→ **Task statement**: Set all of the entries down again precisely as they are written.

→ **Stored data entries**:
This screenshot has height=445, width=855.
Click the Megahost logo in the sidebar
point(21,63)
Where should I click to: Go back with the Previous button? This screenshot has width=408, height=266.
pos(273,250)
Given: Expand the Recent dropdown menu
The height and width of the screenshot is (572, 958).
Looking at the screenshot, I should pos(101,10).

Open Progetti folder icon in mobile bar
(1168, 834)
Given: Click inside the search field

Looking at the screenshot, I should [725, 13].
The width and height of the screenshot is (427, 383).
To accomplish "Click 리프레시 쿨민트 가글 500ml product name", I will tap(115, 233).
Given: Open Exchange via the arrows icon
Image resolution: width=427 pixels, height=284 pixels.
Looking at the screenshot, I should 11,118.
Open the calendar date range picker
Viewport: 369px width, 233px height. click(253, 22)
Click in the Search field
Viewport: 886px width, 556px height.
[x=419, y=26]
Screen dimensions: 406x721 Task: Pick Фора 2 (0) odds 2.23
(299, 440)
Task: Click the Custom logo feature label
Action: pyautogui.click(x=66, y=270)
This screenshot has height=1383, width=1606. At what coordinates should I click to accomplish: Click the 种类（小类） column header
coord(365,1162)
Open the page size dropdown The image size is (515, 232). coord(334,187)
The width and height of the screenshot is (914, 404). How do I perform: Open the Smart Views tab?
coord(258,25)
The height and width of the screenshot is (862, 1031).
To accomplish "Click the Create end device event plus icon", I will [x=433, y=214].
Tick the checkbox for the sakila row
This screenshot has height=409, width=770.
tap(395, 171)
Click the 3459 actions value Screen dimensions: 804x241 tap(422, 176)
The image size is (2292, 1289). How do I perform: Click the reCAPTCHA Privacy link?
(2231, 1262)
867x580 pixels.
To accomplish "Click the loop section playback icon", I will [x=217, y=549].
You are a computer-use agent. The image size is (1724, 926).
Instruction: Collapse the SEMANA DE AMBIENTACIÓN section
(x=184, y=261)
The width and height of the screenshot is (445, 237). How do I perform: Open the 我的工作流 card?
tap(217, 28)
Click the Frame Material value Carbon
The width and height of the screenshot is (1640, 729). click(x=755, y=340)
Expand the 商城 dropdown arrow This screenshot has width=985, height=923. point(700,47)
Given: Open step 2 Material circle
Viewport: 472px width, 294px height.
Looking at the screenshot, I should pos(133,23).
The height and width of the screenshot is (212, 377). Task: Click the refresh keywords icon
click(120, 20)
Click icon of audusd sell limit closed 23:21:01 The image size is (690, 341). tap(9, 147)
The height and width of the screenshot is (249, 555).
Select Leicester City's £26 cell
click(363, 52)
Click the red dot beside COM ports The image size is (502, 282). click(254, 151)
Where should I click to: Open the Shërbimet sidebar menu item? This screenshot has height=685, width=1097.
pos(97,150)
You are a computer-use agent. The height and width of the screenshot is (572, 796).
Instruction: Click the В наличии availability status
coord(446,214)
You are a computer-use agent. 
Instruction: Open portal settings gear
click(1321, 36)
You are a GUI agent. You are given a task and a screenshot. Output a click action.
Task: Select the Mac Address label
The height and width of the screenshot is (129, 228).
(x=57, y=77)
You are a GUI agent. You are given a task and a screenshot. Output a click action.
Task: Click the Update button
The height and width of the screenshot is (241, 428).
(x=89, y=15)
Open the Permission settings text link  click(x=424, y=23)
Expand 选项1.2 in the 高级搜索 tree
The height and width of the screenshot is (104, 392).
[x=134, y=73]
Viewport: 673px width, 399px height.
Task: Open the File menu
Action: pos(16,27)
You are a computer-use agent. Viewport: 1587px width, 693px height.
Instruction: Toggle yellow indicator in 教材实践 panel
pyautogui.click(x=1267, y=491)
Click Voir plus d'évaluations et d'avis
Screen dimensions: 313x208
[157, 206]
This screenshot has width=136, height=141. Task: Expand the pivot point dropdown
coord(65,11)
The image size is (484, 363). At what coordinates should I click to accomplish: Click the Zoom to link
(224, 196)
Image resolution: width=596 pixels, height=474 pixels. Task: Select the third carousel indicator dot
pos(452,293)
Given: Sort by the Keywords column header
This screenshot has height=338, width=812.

→ **Expected answer**:
This screenshot has height=445, width=855.
Click the Megahost logo in the sidebar
point(21,63)
Where should I click to: Go back with the Previous button? This screenshot has width=408, height=266.
pos(273,250)
Given: Expand the Recent dropdown menu
The height and width of the screenshot is (572, 958).
Looking at the screenshot, I should pos(101,10).

Open Progetti folder icon in mobile bar
(1168, 834)
Given: Click inside the search field

Looking at the screenshot, I should [725, 13].
The width and height of the screenshot is (427, 383).
To accomplish "Click 리프레시 쿨민트 가글 500ml product name", I will tap(115, 233).
Given: Open Exchange via the arrows icon
Image resolution: width=427 pixels, height=284 pixels.
Looking at the screenshot, I should 11,118.
Open the calendar date range picker
Viewport: 369px width, 233px height. click(253, 22)
Click in the Search field
Viewport: 886px width, 556px height.
[x=419, y=26]
Screen dimensions: 406x721 Task: Pick Фора 2 (0) odds 2.23
(299, 440)
Task: Click the Custom logo feature label
Action: pyautogui.click(x=66, y=270)
This screenshot has height=1383, width=1606. At what coordinates should I click to accomplish: Click the 种类（小类） column header
coord(365,1162)
Open the page size dropdown The image size is (515, 232). coord(334,187)
The width and height of the screenshot is (914, 404). How do I perform: Open the Smart Views tab?
coord(258,25)
The height and width of the screenshot is (862, 1031).
To accomplish "Click the Create end device event plus icon", I will [x=433, y=214].
Tick the checkbox for the sakila row
This screenshot has height=409, width=770.
tap(395, 171)
Click the 3459 actions value Screen dimensions: 804x241 tap(422, 176)
The image size is (2292, 1289). How do I perform: Click the reCAPTCHA Privacy link?
(2231, 1262)
867x580 pixels.
To accomplish "Click the loop section playback icon", I will [x=217, y=549].
You are a computer-use agent. The image size is (1724, 926).
Instruction: Collapse the SEMANA DE AMBIENTACIÓN section
(x=184, y=261)
The width and height of the screenshot is (445, 237). How do I perform: Open the 我的工作流 card?
tap(217, 28)
Click the Frame Material value Carbon
The width and height of the screenshot is (1640, 729). click(x=755, y=340)
Expand the 商城 dropdown arrow This screenshot has width=985, height=923. point(700,47)
Given: Open step 2 Material circle
Viewport: 472px width, 294px height.
Looking at the screenshot, I should pos(133,23).
The height and width of the screenshot is (212, 377). Task: Click the refresh keywords icon
click(120, 20)
Click icon of audusd sell limit closed 23:21:01 The image size is (690, 341). tap(9, 147)
The height and width of the screenshot is (249, 555).
Select Leicester City's £26 cell
click(363, 52)
Click the red dot beside COM ports The image size is (502, 282). click(254, 151)
Where should I click to: Open the Shërbimet sidebar menu item? This screenshot has height=685, width=1097.
pos(97,150)
You are a computer-use agent. The height and width of the screenshot is (572, 796).
Instruction: Click the В наличии availability status
coord(446,214)
You are a computer-use agent. 
Instruction: Open portal settings gear
click(1321, 36)
You are a GUI agent. You are given a task and a screenshot. Output a click action.
Task: Select the Mac Address label
The height and width of the screenshot is (129, 228).
(x=57, y=77)
You are a GUI agent. You are given a task and a screenshot. Output a click action.
Task: Click the Update button
The height and width of the screenshot is (241, 428).
(x=89, y=15)
Open the Permission settings text link  click(x=424, y=23)
Expand 选项1.2 in the 高级搜索 tree
The height and width of the screenshot is (104, 392).
[x=134, y=73]
Viewport: 673px width, 399px height.
Task: Open the File menu
Action: pos(16,27)
You are a computer-use agent. Viewport: 1587px width, 693px height.
Instruction: Toggle yellow indicator in 教材实践 panel
pyautogui.click(x=1267, y=491)
Click Voir plus d'évaluations et d'avis
Screen dimensions: 313x208
[157, 206]
This screenshot has width=136, height=141. Task: Expand the pivot point dropdown
coord(65,11)
The image size is (484, 363). At what coordinates should I click to accomplish: Click the Zoom to link
(224, 196)
Image resolution: width=596 pixels, height=474 pixels. Task: Select the third carousel indicator dot
pos(452,293)
Given: Sort by the Keywords column header
This screenshot has height=338, width=812.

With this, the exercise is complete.